I have seen people say that it isnt good for security because sometimes they force you to use a specific version of certain dependencies that often times are outdated but I'm wondering why that would matter if it was truly sandboxed and isolated.
Do they mean that installing flatpak itself is a security risk or that also specific flatpaks can be security risks themselves?
There are vulnerabilities found in Flatpak's sandboxing all the time so it's pretty much broken. The opening speed on HDD systems is really really bad too. That's why I only use Flatpak to install software that's not available in my distro's repos. Though I use Arch (btw) so distro packages being old isn't an issue for me.
Yes. 1TB SSDs can be bought new for 50€, 500GB for even less. For some people this is expensive depending in the region (e.g. I also know someone who uses an HDD). But given the price of other pc parts it isn't something to cheap out on (a 1TB/2TB HDD is also 50€).
Do you have current proof that there is security problems in the current stable version of Flatpak? Nothings perfect but bubblewrap should be pretty solid.
Well the sandboxing does help with trustworthy browsers so the websites can't have excessive permissions. But relying on such a broken system isn't a very good idea imo.
Sandboxing in the browser is different than the sandboxing done by flatpak.
You really want your browser sandbox to be rock solid as any weakness allows for drive by attacks by websites.
Flatpak uses bubblewrap under the hood so it is just as secure. Flatpak also has a security tracker and when security issues are found they are taken very seriously.

> [Objective 1]
In the Flatpak discussion, what does Flatpak use under the hood?
The records that follow have nothing to do with the Flatpak discussion.

> [Raw records]
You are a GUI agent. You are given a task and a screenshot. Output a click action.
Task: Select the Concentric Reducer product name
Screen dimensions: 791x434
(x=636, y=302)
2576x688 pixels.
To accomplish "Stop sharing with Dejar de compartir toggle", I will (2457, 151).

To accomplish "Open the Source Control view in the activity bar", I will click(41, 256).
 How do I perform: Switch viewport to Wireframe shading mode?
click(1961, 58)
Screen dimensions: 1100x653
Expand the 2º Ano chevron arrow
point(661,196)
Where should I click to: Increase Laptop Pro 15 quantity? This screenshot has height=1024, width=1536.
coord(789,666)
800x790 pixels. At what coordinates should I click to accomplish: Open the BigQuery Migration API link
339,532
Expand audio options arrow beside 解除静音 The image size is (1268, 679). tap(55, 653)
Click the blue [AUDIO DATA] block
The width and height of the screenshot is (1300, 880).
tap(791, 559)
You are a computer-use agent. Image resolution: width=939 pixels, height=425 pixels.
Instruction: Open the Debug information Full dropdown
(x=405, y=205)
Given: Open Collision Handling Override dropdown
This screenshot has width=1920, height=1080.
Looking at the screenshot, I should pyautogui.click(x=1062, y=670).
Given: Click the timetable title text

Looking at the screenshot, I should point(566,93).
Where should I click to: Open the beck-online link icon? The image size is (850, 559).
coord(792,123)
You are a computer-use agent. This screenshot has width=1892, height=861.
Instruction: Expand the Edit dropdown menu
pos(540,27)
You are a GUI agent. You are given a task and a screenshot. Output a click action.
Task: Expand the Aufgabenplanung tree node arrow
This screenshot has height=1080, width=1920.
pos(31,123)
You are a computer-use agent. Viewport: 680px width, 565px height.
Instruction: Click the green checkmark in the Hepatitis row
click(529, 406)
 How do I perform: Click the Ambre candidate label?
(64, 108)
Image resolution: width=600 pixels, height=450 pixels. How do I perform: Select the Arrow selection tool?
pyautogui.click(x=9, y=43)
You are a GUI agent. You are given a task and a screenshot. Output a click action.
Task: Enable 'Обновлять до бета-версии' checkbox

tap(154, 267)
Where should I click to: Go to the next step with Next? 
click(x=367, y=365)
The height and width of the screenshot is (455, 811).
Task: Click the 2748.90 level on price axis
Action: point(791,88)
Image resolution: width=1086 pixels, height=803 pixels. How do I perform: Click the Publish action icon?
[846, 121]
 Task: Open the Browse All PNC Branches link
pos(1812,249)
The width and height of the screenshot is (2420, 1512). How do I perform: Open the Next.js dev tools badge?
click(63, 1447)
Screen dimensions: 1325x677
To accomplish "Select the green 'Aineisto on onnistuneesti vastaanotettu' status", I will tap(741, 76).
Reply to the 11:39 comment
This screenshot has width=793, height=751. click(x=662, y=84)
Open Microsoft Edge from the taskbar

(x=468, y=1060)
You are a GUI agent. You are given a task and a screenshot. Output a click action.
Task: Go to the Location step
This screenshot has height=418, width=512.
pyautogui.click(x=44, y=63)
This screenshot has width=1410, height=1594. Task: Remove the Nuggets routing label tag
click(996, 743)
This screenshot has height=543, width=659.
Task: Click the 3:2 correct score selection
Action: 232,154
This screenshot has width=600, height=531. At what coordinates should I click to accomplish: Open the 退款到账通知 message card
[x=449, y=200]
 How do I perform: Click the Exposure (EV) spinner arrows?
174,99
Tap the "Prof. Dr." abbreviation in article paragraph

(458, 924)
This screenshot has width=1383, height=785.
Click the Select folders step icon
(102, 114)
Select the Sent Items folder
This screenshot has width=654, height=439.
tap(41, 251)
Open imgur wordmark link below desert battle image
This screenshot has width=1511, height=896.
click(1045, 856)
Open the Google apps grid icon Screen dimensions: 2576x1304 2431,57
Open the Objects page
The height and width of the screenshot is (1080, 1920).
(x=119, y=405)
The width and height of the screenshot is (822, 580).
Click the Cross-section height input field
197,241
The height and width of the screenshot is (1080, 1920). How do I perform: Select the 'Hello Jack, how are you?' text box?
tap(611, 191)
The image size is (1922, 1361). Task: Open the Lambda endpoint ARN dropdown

> [Objective 2]
Rewrite everything in the records from the line containing "This screenshot has width=1383, height=785." down to the end of the records, changing "Sent Items" to "Drafts" and leaving all else as it is. Give back only those lines.

> [Exercise result 1]
Flatpak uses bubblewrap.

> [Exercise result 2]
This screenshot has width=1383, height=785.
Click the Select folders step icon
(102, 114)
Select the Drafts folder
This screenshot has width=654, height=439.
tap(41, 251)
Open imgur wordmark link below desert battle image
This screenshot has width=1511, height=896.
click(1045, 856)
Open the Google apps grid icon Screen dimensions: 2576x1304 2431,57
Open the Objects page
The height and width of the screenshot is (1080, 1920).
(x=119, y=405)
The width and height of the screenshot is (822, 580).
Click the Cross-section height input field
197,241
The height and width of the screenshot is (1080, 1920). How do I perform: Select the 'Hello Jack, how are you?' text box?
tap(611, 191)
The image size is (1922, 1361). Task: Open the Lambda endpoint ARN dropdown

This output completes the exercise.